I don't think that was what they were asking. Given a fixed number of bits of precision "n", you could divide the interval over which you want to calculate in 2^n equal steps, this is integer arithmetic. Unfortunately it breaks down if the interval is not bounded or if both extremely large and extremely small values are expected and relative error is more important than absolute error. This means integers are unsuitable for a general purpose arithmetic (they are "bounded") and for many real world problems (where the relative error is most important). Now, you could save the logarithm of your values to solve this, but unfortunately adding and substracting numbers would become problematic. So double precision is essentially a hybrid approach. Shinobu (talk) 23:45, 13 December 2007 (UTC)
I think Gerbrant is reffering to the properties of floating point, not double precision in itself. (One can have double-precision integers). mfc (talk) 09:06, 22 December 2007 (UTC)
Its useful because computers are unable to store true Real numbers it can only store values of some arbitrary precision. So the computer can never truly store some values, for instance .1 or values like pi. So in application it allows for very small numbers to be represented in the computer, so for instance if you have some program that tracks the distance. And lets say you only care about like three zeros after the decimal place, then you could use floating points to store the values of the distance. (sorry to bring this topic back from the dead, I just wanted to give an example of when floating points would be use) Deadcellplus (talk) 21:41, 3 October 2008 (UTC)
Again, the question was most likely about double precision as compared to single precision, rather than floating point as compared to integer arithmetic. A lot of your explanation is also incorrect - for every number there is some encoding scheme that can finitely encode that value. The only true statement you can make is that no encoding scheme can encode an uncountable number of different real numbers, since the number of strings is countable. Floating-point arithmetic is useful because it's an encoding scheme designed to handle a wide range of real values frequently encountered in applications. Dcoetzee 00:46, 4 October 2008 (UTC)
Maybe my information is a bit outdated, but in the book I learned x86 assembly language from, there was a note that x87 FPUs internally always use 80-bit-precision; therefore there is no speed gain for smaller precision values, only memory storage benefits. Junkstar (talk) 09:44, 18 March 2013 (UTC)

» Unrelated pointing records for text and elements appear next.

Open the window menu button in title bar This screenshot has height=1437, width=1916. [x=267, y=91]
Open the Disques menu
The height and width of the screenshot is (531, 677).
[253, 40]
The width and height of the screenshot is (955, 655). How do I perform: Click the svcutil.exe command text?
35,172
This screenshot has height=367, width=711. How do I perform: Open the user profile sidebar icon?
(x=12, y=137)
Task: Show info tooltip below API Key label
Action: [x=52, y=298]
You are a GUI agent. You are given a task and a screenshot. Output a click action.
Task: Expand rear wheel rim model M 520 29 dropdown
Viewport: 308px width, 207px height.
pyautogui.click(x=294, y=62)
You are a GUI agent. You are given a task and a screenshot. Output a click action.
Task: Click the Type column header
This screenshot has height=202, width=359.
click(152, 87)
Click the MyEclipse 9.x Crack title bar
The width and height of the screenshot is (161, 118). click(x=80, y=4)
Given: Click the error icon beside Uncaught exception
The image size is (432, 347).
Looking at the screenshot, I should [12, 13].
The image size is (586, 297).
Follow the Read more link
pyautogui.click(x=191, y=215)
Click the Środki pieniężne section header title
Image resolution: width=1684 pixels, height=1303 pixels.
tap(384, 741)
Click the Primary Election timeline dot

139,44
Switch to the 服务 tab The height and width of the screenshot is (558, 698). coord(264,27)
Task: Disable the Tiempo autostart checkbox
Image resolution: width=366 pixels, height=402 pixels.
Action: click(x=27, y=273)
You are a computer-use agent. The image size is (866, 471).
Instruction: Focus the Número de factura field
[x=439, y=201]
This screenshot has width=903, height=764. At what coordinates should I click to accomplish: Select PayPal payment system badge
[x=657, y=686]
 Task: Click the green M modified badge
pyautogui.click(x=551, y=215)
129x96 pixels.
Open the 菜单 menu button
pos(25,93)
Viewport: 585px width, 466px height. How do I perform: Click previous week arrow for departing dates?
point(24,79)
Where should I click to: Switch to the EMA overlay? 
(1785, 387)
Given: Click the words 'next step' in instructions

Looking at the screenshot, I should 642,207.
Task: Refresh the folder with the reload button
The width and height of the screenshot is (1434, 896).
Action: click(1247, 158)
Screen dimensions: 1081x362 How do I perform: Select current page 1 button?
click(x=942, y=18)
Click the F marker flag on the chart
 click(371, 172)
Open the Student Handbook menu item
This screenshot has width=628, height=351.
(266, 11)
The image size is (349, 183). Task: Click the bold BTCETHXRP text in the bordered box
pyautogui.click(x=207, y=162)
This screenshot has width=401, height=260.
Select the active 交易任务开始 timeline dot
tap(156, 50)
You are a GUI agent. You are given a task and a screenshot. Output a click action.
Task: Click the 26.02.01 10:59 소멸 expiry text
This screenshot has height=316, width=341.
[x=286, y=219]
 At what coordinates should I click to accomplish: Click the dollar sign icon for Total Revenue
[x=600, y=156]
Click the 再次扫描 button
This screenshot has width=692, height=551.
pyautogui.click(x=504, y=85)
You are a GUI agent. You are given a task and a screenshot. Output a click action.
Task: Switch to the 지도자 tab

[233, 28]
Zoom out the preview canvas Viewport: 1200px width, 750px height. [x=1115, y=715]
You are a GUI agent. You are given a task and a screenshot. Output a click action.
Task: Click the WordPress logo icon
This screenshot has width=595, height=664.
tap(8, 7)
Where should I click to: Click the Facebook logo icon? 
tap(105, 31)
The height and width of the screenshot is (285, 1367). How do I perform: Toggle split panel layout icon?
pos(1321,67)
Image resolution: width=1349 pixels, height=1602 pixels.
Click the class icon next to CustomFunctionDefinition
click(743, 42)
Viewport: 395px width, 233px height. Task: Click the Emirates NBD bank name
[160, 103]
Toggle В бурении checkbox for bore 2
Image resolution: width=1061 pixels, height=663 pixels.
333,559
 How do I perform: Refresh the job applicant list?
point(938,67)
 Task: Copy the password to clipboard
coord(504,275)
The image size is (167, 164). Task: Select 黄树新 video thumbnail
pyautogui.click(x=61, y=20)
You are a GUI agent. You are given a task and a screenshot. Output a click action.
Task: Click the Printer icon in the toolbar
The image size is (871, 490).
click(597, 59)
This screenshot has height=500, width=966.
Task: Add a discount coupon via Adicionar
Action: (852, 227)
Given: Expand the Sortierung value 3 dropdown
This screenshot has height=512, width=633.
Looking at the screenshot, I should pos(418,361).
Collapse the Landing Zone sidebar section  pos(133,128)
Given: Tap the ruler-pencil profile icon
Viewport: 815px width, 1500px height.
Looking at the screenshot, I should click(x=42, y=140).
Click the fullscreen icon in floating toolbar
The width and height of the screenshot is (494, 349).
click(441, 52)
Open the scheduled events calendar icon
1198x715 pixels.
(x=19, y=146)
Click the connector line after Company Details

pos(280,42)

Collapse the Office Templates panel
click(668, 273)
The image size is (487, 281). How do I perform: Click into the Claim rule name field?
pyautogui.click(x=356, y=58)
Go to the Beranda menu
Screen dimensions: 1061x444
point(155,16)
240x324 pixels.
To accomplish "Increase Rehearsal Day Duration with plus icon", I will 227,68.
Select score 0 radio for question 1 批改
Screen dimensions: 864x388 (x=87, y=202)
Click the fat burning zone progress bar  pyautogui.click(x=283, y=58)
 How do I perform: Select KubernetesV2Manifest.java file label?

I can see the exponent and the sign, but which digits in the significand are used for the numbers before the decimal point, and which are used for after? —Preceding unsigned comment added by (talk) 20:24, 20 May 2008 (UTC)

This is a good question - the short answer is, usually the position of the decimal point in the significand is fixed, so that it doesn't have to be encoded. In the IEEE encoding, the point is preceded by an implicit 1, also not encoded, and followed by the explicit bits of the significand. Underflow is a special case. Dcoetzee 00:54, 4 October 2008 (UTC)


If "All bit patterns are valid encoding.", then why is the highest exponent represented by bits [000 0111 1111]? I tested sets of bits for higher values in Microsoft Visual Studio (C++) and got "infinite" as a value. It also turns out that comparing a double value to that "infinite" value throws an exception... But I guess this is more related to the compiler itself. —Preceding unsigned comment added by (talk) 15:01, 19 March 2009 (UTC)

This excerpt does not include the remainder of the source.